Tudo isso que vi, me remeteu ao sentimento de paz, que nascia do caos, os funcionários ali presentes se esmeravam em atender os pacientes, e a grande maioria deles estava acompanhada de um parente ou amigo que procurava lhes dar conforto.

Essa postagem poderia ser um protesto as precárias condições de nosso sistema de saúde, porém preferi olhar pelo lado do amor, amor que consola, que cuida, o amor daqueles que trabalham por vocação e que atendem com dedicação e carinho àqueles que precisam, o amor que chora a perda e a saudade.

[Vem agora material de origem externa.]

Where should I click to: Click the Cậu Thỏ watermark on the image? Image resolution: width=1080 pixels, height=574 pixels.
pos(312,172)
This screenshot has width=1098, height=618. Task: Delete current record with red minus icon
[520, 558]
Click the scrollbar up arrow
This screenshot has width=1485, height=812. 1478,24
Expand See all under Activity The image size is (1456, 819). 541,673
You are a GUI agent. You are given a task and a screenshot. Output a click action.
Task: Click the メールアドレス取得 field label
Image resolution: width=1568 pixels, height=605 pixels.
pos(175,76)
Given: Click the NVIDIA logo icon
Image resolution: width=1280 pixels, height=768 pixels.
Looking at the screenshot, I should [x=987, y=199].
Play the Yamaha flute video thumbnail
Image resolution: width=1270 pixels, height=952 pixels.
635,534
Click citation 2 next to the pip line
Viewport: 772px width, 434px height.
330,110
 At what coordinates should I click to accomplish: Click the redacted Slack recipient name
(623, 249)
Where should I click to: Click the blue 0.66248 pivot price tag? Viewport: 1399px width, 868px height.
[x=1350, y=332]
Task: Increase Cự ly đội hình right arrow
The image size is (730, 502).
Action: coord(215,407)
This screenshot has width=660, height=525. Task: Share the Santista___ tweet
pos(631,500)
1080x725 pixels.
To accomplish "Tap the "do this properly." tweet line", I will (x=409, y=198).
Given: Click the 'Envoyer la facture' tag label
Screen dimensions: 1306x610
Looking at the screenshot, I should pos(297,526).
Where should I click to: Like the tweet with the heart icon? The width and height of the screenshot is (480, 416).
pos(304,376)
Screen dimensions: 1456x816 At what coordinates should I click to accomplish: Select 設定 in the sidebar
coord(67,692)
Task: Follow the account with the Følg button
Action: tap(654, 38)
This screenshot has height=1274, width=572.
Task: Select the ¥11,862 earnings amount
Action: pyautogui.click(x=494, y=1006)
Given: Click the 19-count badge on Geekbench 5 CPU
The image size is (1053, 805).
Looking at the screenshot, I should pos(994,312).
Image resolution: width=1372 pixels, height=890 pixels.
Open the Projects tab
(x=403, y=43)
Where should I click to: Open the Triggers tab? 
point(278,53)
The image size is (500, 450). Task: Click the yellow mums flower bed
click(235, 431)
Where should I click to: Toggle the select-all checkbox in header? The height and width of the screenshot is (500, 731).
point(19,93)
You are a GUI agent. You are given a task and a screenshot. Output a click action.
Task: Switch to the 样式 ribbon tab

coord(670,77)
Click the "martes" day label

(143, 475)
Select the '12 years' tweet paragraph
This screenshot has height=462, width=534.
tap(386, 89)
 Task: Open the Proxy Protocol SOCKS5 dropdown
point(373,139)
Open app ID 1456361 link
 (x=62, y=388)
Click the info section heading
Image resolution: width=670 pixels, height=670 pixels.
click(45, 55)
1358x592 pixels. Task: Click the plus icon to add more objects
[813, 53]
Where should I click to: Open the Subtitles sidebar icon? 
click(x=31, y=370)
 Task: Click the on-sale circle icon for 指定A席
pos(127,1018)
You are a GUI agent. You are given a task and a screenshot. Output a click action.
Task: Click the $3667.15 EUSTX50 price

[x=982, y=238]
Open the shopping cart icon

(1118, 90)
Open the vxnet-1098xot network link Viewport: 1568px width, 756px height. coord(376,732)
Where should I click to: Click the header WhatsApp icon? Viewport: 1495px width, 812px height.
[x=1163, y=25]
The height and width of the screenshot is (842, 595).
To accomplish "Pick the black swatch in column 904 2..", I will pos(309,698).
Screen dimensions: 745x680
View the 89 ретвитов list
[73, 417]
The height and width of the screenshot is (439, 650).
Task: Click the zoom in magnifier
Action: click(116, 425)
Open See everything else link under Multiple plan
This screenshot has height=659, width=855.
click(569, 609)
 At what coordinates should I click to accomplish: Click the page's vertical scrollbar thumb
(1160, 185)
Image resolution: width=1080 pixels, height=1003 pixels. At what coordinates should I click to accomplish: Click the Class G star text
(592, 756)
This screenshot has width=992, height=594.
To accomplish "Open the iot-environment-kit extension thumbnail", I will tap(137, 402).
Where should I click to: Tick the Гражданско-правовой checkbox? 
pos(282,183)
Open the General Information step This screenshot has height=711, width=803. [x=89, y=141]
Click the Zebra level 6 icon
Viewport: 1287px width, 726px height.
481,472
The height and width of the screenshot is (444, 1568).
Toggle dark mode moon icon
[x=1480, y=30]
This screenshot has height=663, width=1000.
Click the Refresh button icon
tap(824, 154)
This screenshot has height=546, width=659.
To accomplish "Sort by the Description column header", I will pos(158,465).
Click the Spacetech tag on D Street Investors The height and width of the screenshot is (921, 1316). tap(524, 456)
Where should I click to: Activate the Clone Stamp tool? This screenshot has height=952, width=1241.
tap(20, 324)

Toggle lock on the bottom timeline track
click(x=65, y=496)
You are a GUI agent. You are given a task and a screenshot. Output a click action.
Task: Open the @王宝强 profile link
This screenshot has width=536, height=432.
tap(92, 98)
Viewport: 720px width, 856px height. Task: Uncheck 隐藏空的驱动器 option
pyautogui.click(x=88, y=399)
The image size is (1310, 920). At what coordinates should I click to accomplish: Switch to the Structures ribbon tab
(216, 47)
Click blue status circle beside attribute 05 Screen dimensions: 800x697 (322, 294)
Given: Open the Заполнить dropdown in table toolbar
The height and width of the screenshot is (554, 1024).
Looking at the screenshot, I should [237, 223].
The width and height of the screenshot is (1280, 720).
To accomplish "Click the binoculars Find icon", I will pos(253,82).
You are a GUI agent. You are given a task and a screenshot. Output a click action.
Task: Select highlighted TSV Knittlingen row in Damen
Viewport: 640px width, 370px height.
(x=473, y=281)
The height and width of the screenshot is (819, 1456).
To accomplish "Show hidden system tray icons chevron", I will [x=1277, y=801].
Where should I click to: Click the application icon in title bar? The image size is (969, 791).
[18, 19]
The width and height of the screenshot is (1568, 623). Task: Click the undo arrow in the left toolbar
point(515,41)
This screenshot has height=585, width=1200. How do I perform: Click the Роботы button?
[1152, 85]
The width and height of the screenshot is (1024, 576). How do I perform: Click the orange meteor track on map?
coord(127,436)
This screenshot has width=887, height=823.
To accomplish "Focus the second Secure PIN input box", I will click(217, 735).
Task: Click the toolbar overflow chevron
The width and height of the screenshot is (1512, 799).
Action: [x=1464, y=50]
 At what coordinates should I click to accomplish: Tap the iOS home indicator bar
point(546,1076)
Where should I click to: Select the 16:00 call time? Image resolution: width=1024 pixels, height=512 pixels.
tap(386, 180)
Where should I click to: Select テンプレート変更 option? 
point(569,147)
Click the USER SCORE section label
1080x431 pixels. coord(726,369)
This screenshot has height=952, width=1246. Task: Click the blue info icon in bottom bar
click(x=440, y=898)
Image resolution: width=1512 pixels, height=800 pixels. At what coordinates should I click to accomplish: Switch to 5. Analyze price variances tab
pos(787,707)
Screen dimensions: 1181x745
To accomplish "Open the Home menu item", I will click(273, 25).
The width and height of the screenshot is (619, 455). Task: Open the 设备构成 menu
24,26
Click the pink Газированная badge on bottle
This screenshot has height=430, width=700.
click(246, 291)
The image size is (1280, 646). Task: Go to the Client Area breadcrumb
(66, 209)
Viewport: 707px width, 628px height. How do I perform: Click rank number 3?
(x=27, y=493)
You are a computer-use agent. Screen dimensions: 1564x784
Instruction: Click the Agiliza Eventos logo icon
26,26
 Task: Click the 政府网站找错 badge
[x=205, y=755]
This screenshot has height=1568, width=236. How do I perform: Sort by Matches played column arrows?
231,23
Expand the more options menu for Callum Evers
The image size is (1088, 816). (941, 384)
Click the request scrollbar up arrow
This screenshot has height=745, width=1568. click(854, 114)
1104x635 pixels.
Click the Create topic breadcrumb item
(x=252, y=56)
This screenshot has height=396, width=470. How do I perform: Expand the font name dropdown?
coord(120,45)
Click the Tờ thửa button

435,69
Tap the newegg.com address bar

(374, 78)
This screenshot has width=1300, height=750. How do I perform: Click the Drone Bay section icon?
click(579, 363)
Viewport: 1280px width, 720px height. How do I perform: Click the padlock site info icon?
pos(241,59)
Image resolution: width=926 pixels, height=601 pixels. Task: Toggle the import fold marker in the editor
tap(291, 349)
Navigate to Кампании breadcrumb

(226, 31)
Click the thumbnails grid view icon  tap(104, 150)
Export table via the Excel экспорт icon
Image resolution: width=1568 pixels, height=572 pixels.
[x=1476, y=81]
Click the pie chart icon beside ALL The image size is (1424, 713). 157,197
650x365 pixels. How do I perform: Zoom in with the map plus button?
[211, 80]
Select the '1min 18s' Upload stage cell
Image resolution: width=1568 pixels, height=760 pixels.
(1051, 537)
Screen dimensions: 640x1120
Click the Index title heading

"Senhor, dai-me força para mudar o que pode ser mudado...
Resignação para aceitar o que não pode ser mudado...
E sabedoria para distinguir uma coisa da outra."

São Francisco de Assis

Mais do que reclamar eu fiquei pensando no que eu poderia fazer para mudar esta situação, como eu poderia agir, como cidadão, como indivíduo, para a melhoria destas condições? Não paro de pensar nisso, ao mesmo tempo que fico imaginado que, apesar de 42 anos de idade, nunca havia entrado na emergência do Hospital Conceição, que está reformado e mais organizado do que era no passado, o que me faz pensar nas muitas coisas que não conheço, nos muitos problemas que nem sei que existem, das inúmeras respostas que não tenho.

Esse é um ano eleitoral, devemos pensar bem em nossas escolhas, pois elas agem diretamente na solução de problemas como este, mas para escolhermos bem, devemos pensar no assunto, devemos refletir sobre a solução, devemos pensar o que nós podemos fazer e aquilo que não está ao nosso alcance, e que depende dos governantes. Enquanto isso, podemos fazer aquilo que está ao nosso alcance, que é dar o nosso amor àqueles que dele necessitam, e cuidar e zelar por aqueles que amamos, assim como nossa amiga cuidou de sua mãe até os últimos minutos de sua vida.